BRIEF →
Going line by line through the listing below, count those with the string "height" and answer with the number alone.

MATERIAL PROVIDED →
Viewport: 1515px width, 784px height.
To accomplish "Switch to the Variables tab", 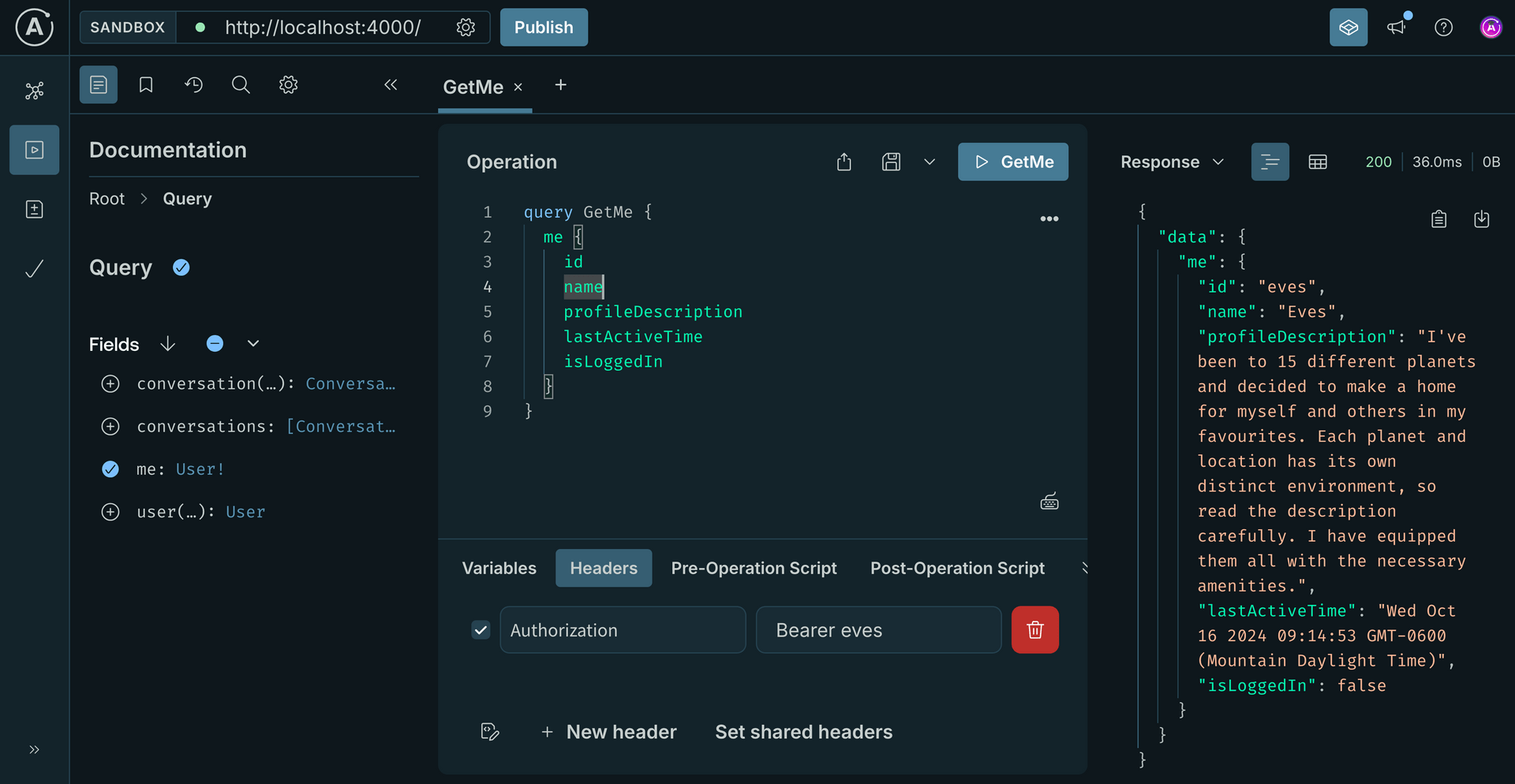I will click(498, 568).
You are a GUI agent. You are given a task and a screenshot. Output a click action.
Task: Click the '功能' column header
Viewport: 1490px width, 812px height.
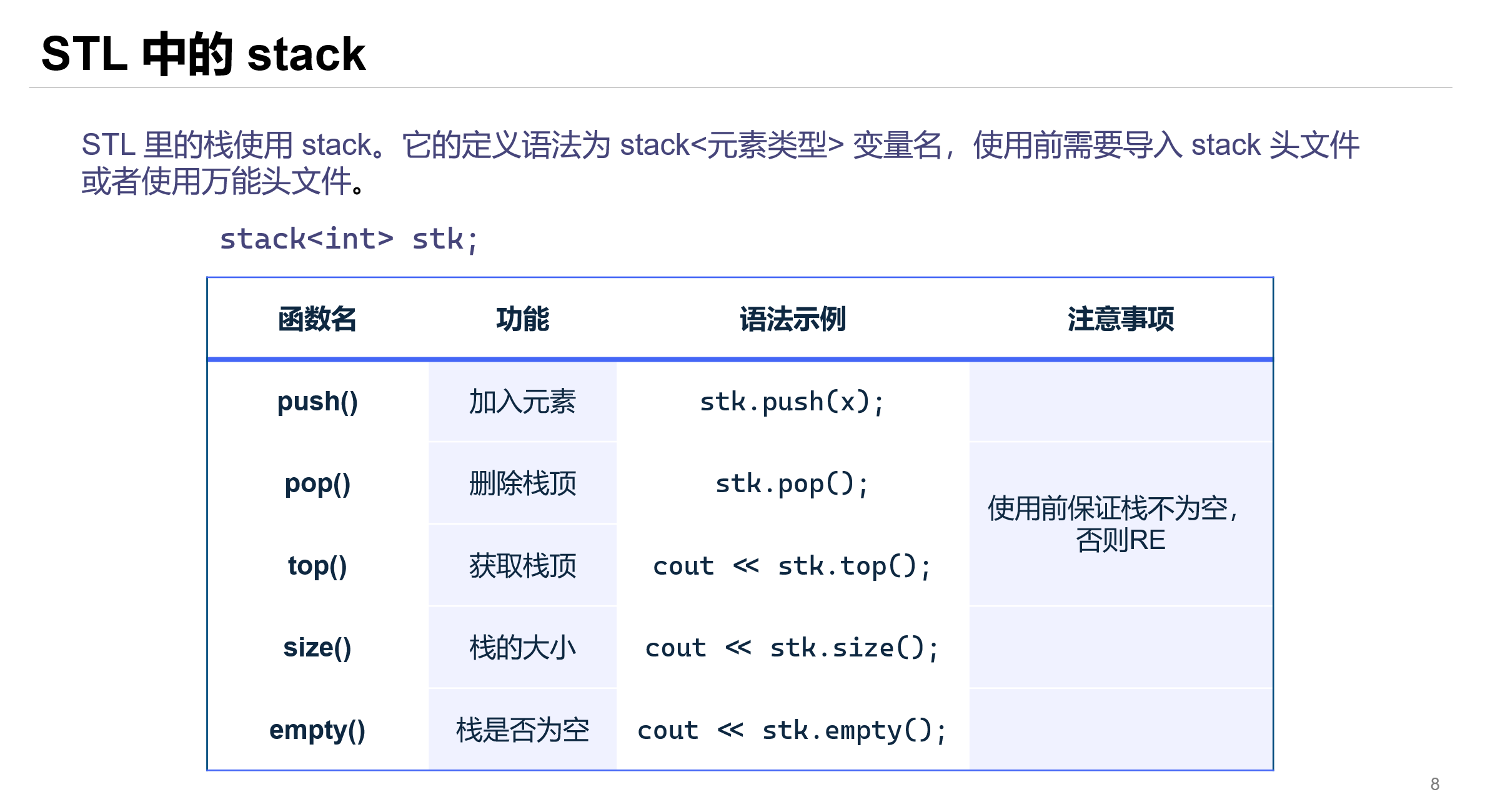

WRITTEN RESPONSE →
2